Dunia pendidikan di Indonesia saat ini tengah dikejutkan oleh praktik kecurangan yang terjadi di tingkat sekolah hingga kampus. Seperti terungkapnya kasus perjokian pada Ujian Tulis Berbasis Komputer (UTBK) untuk masuk kampus negeri yang baru-baru ini terjadi.
Panitia Seleksi Nasional Penerimaan Mahasiswa Baru (SNPMB) mengabarkan ada 50 peserta yang menggunakan jasa joki. Adapun joki ujian tersebut telah diserahkan ke kepolisian dan peserta yang curang otomatis didiskualifikasi.
Selain itu, survei Komisi Pemberantasan Korupsi (KPK) menemukan fakta memprihatinkan soal tindak kecurangan siswa di Indonesia. Dalam Survei Penilaian Integritas (SPI), sebanyak 78% kasus menyontek ditemui di sekolah dan 98% di kampus.

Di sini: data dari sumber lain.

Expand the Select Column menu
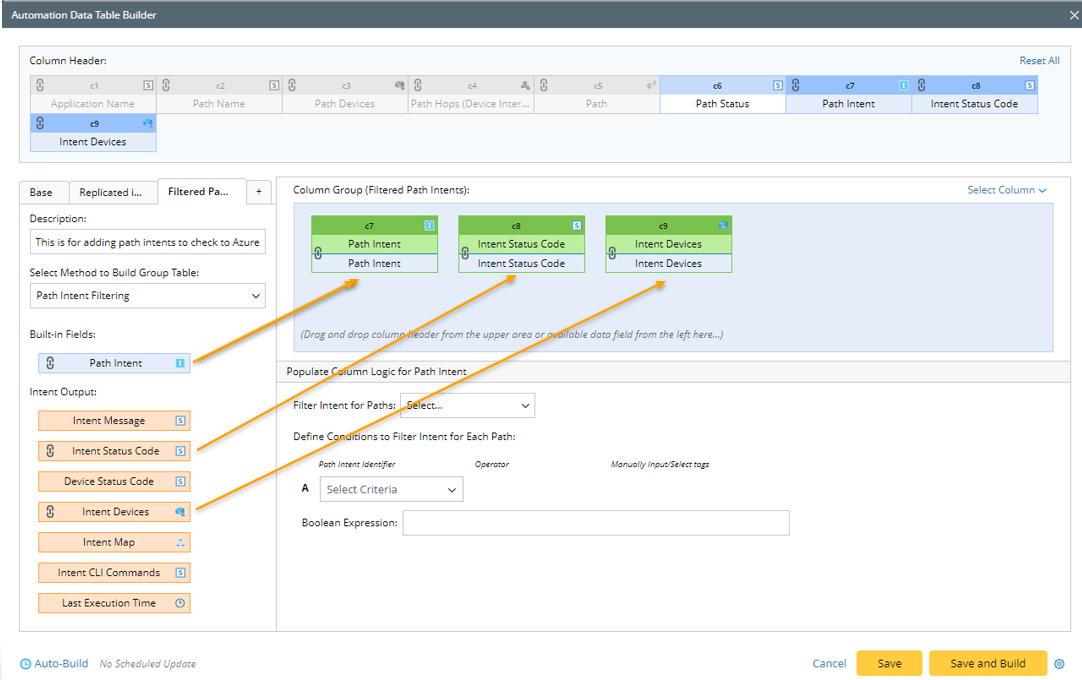The width and height of the screenshot is (1082, 680). pos(1006,190)
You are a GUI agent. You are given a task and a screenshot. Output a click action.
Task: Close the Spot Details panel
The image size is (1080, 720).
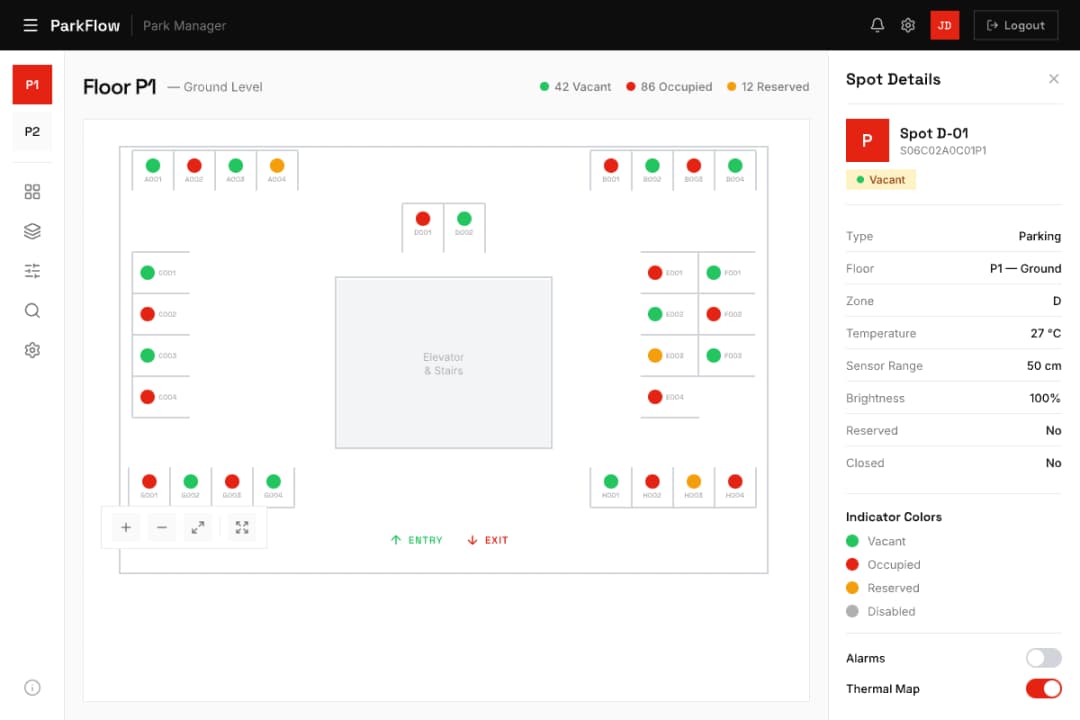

SCROLL TO CONTINUE WITH CONTENT
Angka tersebut tentunya berpengaruh pada Indeks Integritas Pendidikan (IIP) tahun 2024 yang turun dari tahun-tahun sebelumnya. Tahun 2024 IIP Indonesia berada di angka 69,50.
Atas kondisi tersebut, pakar dari Universitas Gadjah Mada (UGM) yakni Dede Puji Setiono, PhD menilai bahwa angka IIP yang turun itu harus dijadikan peringatan bagi pemerintah.
Kondisi seperti demikian menurutnya mencerminkan bahwa sistem pendidikan di Indonesia masih terjebak antara idealisme dan realitas pragmatis. Nilai kejujuran kalah saing dengan keinginan pelajar untuk cepat selesai.
"Jika kita mau jujur, ini bukan sekadar masalah angka, melainkan pertanda bahwa nilai-nilai integritas masih kalah saing dengan budaya 'yang penting kelar'. Tetapi, sebagai akademisi, saya juga melihat ini sebagai kesempatan untuk merevitalisasi sistem," kata Dede dikutip dari laman UGM, Sabtu (3/5/2025).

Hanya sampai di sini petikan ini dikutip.